EXERCISE:
Count the lines below that contain the word "value", and reply with only that number.

AVAILABLE RECORDS:
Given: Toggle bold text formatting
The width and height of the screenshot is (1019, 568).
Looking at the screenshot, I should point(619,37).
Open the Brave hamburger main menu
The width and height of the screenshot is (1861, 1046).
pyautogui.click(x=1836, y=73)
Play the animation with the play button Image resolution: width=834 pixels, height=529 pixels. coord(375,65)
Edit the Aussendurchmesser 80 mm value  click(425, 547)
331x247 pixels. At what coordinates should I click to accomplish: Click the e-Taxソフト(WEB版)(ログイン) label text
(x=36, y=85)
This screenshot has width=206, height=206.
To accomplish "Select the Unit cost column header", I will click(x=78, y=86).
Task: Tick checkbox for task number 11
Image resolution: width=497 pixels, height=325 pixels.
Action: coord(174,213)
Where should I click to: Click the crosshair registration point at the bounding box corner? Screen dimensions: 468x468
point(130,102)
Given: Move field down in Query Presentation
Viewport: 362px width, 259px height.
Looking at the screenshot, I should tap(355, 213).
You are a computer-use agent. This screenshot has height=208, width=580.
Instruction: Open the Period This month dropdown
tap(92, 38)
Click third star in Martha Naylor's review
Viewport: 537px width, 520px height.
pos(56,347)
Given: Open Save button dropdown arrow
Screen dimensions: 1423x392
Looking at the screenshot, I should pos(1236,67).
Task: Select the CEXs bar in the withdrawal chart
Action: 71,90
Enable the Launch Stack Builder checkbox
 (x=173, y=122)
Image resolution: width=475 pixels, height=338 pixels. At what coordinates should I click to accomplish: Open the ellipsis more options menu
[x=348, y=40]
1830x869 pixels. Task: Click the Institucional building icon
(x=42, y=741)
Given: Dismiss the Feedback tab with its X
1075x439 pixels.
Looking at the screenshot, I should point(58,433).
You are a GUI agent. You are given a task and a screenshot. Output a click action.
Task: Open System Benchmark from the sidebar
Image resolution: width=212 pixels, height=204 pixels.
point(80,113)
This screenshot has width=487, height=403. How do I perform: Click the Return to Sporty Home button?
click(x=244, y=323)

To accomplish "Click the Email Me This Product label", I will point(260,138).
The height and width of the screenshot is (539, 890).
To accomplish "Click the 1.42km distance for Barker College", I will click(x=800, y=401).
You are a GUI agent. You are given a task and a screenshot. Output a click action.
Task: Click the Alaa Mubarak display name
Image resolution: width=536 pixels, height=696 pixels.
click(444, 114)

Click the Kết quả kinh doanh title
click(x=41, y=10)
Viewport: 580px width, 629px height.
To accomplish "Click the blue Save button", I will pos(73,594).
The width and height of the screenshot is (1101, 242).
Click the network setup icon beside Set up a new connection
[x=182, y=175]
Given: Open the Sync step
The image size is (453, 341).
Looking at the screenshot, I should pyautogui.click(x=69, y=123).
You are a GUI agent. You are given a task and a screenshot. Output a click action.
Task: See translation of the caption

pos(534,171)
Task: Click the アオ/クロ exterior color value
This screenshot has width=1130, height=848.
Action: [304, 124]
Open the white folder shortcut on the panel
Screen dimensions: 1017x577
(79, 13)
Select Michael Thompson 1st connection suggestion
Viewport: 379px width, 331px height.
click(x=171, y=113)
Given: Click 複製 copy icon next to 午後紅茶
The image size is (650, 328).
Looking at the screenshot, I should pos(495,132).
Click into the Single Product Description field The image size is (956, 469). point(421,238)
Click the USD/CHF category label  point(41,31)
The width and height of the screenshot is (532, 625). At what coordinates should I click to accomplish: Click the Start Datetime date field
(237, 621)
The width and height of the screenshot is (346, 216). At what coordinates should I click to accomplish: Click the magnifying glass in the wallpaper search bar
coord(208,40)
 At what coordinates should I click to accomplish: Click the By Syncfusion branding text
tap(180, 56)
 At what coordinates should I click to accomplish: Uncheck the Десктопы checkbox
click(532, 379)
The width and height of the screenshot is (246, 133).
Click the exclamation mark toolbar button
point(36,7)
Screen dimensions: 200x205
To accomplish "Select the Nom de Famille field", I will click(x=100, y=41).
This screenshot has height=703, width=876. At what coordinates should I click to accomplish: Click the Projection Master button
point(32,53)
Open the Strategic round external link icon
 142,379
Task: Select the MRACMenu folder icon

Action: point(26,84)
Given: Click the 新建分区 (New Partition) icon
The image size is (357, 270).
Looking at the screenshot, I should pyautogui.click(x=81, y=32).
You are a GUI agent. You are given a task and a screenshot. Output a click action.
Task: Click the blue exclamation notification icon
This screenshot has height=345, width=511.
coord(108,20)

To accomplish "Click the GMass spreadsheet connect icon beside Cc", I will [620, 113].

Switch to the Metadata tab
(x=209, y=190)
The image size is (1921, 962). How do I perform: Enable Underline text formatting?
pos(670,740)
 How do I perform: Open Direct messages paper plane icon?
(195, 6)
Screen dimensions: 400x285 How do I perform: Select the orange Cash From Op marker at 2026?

ANSWER:
2